Compound interest

"Compound interest is the most powerful force in the universe" said physicist Albert Einstein at the time. Expressed in practical terms, it is about reinvesting all the profits that are obtained from an investment.

Used to our advantage, it works in a good way, this means that if we reinvest the profits obtained from an investment, this capital will grow exponentially every year. As an example, if you invest $1,000 and have a return of 10% per year, at the end of that year you will have $1,100, but if you return to a return of 10% the following year, at the end of that year 2, you will no longer have $1,200 but $1,210 , at the end of year 5 you will have $1610, and so on, and only starting with a capital of $1000.

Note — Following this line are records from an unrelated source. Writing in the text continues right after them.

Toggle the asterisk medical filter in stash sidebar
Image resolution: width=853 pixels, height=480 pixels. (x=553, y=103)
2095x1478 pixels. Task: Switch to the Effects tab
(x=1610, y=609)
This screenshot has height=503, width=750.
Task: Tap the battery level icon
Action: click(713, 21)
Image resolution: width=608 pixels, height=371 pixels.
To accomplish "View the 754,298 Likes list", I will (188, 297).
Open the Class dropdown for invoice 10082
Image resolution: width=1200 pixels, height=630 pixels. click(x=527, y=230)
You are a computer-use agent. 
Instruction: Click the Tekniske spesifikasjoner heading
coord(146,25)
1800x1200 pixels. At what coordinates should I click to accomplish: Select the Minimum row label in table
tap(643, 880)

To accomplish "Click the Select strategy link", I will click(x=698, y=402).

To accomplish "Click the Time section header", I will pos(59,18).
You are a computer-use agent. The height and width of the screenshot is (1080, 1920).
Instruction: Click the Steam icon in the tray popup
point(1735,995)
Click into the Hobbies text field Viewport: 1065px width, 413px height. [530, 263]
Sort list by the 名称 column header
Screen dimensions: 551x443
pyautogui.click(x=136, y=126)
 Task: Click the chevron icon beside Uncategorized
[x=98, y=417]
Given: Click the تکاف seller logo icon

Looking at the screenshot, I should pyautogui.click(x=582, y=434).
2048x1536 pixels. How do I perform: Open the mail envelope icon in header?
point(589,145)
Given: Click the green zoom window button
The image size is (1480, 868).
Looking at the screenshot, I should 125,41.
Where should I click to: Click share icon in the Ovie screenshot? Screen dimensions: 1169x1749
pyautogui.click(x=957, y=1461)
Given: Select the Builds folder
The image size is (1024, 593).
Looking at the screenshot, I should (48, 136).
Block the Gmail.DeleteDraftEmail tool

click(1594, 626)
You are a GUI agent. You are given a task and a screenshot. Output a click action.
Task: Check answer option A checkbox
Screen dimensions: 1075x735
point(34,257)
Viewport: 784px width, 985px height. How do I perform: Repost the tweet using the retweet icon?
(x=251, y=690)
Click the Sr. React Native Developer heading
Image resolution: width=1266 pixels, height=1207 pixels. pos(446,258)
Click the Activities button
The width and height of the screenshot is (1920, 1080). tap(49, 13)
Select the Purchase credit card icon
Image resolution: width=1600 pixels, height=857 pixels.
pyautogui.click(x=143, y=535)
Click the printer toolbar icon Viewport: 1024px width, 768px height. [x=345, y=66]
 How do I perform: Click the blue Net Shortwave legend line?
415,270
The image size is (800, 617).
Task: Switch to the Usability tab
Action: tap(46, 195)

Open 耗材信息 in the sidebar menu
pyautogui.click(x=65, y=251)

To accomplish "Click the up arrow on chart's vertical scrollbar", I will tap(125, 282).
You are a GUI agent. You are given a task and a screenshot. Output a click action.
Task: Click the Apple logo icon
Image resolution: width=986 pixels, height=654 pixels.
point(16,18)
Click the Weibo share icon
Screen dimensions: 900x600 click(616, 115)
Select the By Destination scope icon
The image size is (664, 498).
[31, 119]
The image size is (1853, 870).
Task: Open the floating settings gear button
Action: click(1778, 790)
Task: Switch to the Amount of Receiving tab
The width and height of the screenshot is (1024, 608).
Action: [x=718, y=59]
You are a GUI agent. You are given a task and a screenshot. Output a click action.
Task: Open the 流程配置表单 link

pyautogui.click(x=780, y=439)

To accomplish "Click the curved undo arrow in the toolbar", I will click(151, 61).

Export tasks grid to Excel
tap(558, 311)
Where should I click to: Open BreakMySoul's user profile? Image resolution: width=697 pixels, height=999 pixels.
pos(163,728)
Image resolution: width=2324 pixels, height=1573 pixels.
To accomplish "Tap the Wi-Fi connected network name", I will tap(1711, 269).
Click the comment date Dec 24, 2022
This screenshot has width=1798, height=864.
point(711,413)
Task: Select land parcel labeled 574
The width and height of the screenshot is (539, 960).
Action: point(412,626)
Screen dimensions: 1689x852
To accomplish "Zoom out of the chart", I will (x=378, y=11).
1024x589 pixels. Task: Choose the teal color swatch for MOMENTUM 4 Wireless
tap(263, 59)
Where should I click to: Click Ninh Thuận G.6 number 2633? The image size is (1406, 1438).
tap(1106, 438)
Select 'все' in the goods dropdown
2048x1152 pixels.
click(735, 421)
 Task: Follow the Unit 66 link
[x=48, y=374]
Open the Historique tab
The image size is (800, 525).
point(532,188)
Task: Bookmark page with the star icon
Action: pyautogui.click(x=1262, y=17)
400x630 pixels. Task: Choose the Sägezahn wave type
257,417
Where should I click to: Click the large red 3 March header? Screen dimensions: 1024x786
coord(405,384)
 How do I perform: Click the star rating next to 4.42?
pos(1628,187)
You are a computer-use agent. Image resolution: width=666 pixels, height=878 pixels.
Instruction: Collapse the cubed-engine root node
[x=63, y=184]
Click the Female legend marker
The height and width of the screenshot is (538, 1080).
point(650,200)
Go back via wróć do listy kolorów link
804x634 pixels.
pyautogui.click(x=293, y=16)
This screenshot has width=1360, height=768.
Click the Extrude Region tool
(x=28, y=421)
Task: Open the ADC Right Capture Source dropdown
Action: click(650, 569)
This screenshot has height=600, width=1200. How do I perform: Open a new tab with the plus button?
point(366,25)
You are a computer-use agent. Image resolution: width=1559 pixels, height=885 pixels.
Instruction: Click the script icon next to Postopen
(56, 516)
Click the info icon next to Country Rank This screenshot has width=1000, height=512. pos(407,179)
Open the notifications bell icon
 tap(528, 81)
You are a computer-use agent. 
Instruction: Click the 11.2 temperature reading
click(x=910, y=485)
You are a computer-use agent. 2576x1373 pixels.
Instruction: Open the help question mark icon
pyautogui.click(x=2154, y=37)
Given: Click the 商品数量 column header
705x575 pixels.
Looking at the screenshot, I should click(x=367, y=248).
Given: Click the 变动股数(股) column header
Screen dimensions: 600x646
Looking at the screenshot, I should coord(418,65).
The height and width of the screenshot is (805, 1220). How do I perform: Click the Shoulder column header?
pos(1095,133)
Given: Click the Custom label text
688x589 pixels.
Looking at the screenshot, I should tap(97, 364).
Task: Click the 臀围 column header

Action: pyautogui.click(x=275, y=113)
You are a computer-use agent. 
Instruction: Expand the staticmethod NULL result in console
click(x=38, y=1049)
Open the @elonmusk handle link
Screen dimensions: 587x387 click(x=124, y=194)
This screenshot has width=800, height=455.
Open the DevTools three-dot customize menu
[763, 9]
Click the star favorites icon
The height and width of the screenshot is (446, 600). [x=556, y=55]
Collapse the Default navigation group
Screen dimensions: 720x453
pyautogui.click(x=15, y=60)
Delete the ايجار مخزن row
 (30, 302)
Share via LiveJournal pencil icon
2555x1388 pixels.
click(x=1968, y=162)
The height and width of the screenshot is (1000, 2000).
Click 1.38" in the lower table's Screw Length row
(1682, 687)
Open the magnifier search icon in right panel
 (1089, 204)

Used in reverse it is lethal, the effect is exactly the opposite, it works against us. This happens when, for example, we request a loan from the bank, in this case the bank uses compound interest in its favor, and the amount to be paid grows as the credit extends over time.

In other words, compound interest will work in our favor if we use the correct investment concepts, and now, if we add annual capital contributions to this fantastic formula, the result is already abysmal. The use of capital and the understanding of compound interest over time is key to our financial progress.

We will use a practical example to demonstrate the power of compound interest. Suppose you have a child and at birth you decide to open an investment account in his name with an initial amount of €5,000 as a gift. Over the years you make annual contributions of €1,000 to the account, which is less than €100 per month. This money is managed by a good manager who achieves an average annual return of 13%, and it is not touched until your child reaches 30 years of age. By then, your son will have an interesting figure of €526,895, more than half a million euros, and although by then we will have to adjust this amount for inflation, it will still be a good amount of compound money.

This exemplifies the power of compound interest at its best, demonstrating how a small initial investment, combined with modest annual contributions and a solid interest rate, can generate exponential growth over the long term. The key is to be patient and let compound interest do its work. Also, it's important to note that even if you don't have a generous grandmother, you can still start investing small and grow your money over time.

In this link you can practice different scenarios and variables by changing the boxes main (initial contribution), addition (annual contributions), years to grow (years of investment) and interest rate (the annual rate of return of the money invested).

Compound Interest Calculator

In short, compound interest can be a powerful tool in the investment world if applied properly. It´s important to understand that the annual rate of return and time are the two key variables to obtain great results in our investments. Little by little we will see examples and the way to achieve that double-digit "annual rate of return (%)", (if possible), and the "time" will only be achieved, if you start today!